A true dichotomy is an either/or thing. Dead or alive. Black or white. But if you take a closer look, a seeming dichotomy often reveals a gray area between the two extremes. There's a difference, for example, between young and old, but there's generally no single birthday when a person goes from being young to being old. The categories of young and old blur into one another, sometimes gracefully, sometimes not.

Would-be dichotomies can also trip people up when they pair two ideas that seem at odds but are actually independent of one another. High quality and low cost, for instance, aren't opposites; something can be one, or the other, or both. Francis Ford Coppola's Godfather trilogy was successful as both film and movie, both art and entertainment, both cinematic triumph and box-office blockbuster.

In most cases, we are better off seeing the duality obscured by the dichotomy. A duality is a pair of ideas that seem mutually exclusive but aren't. Military intelligence. Mass customization. Aesthetic strategy.

Stored dataset items:
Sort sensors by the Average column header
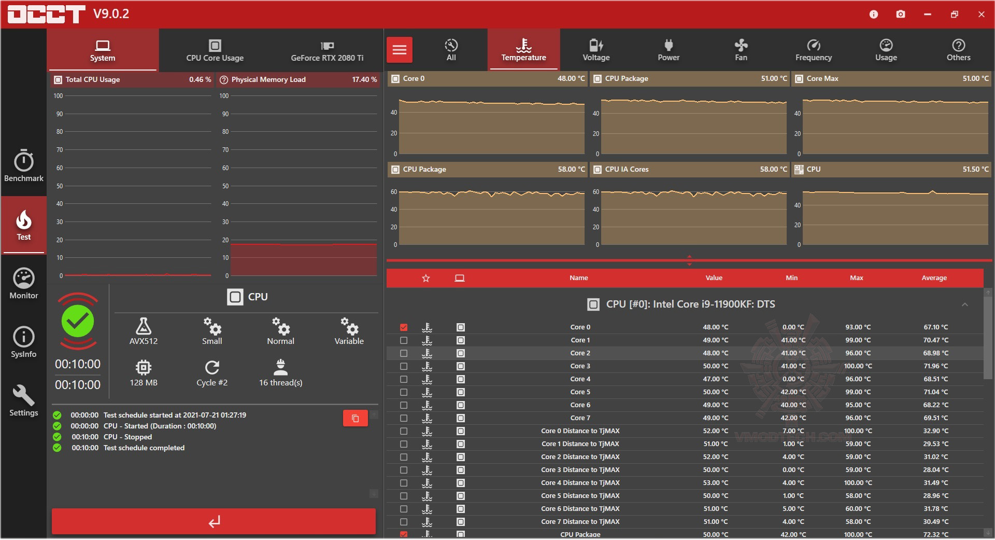995x540 pixels. click(x=934, y=278)
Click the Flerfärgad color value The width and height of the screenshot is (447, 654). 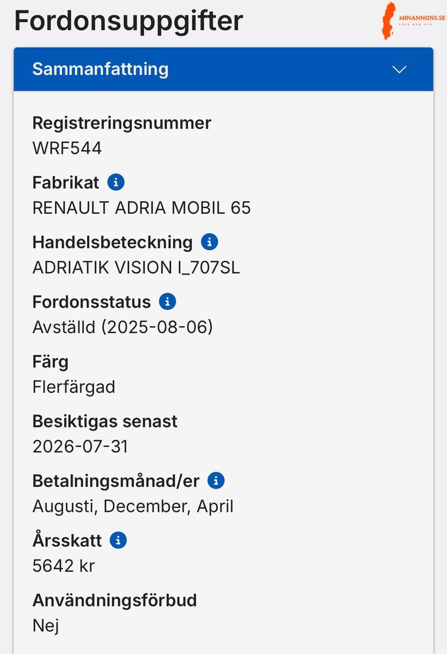pyautogui.click(x=74, y=387)
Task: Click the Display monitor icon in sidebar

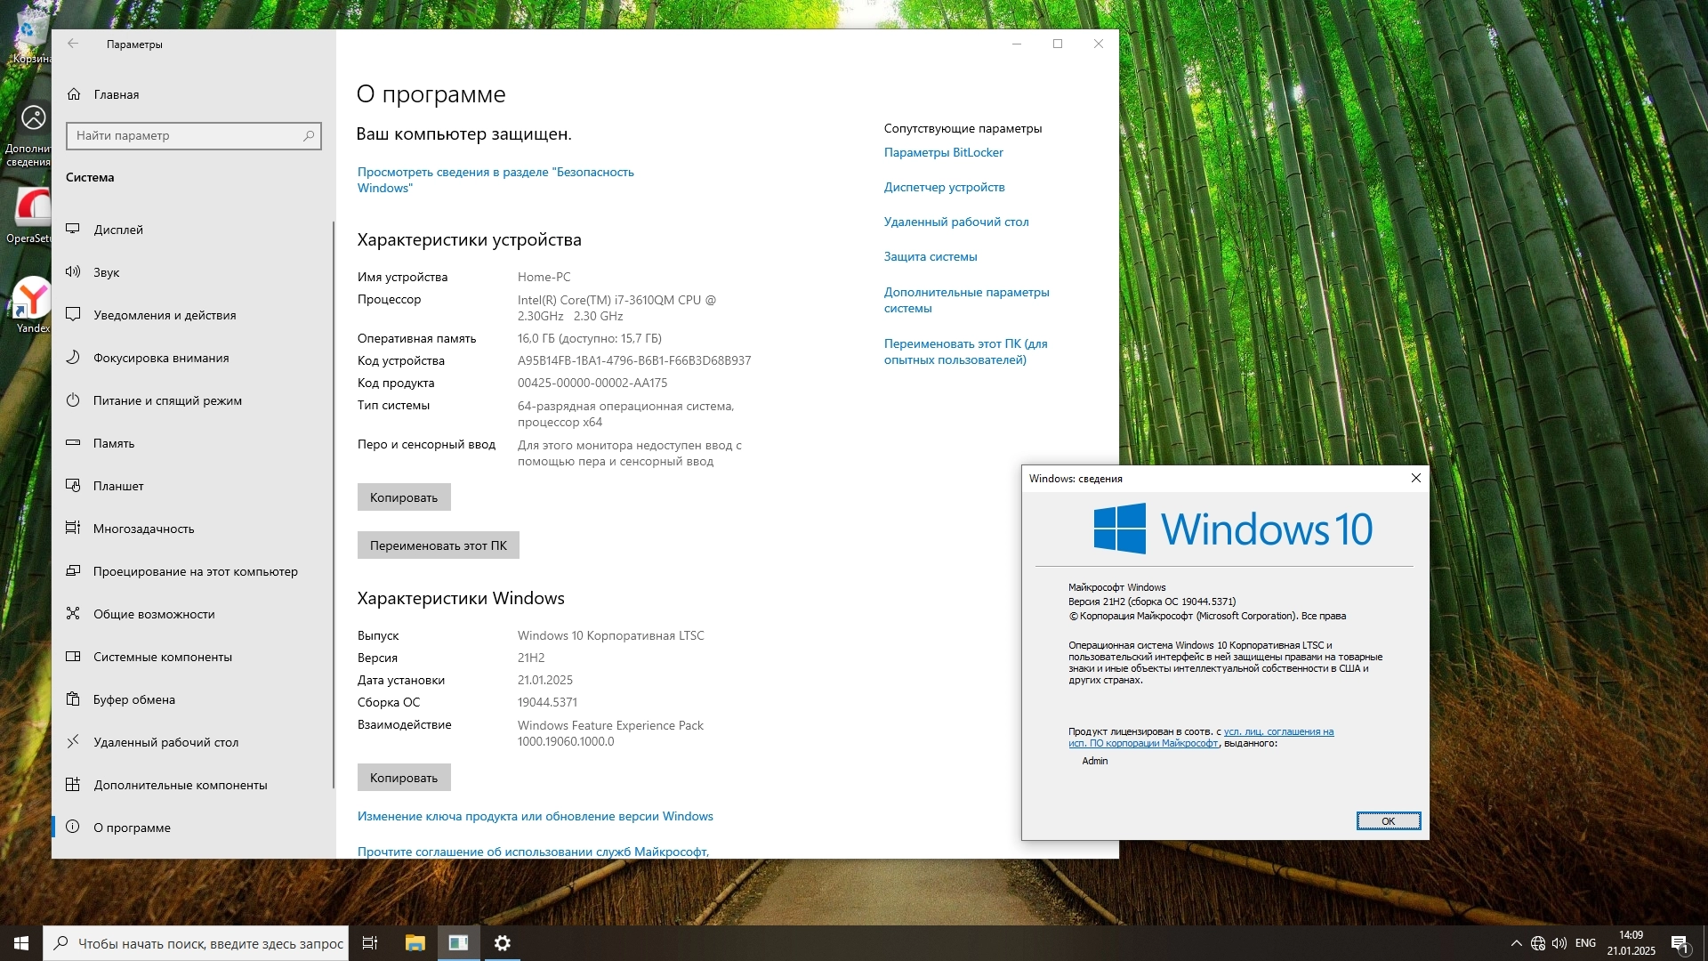Action: pos(73,230)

Do this: Using the passage on dichotomies, explain in one to three sentences why high quality and low cost are not opposites.

Result below: High quality and low cost only seem to be at odds. They are actually independent of one another, so something can be one, the other, or both.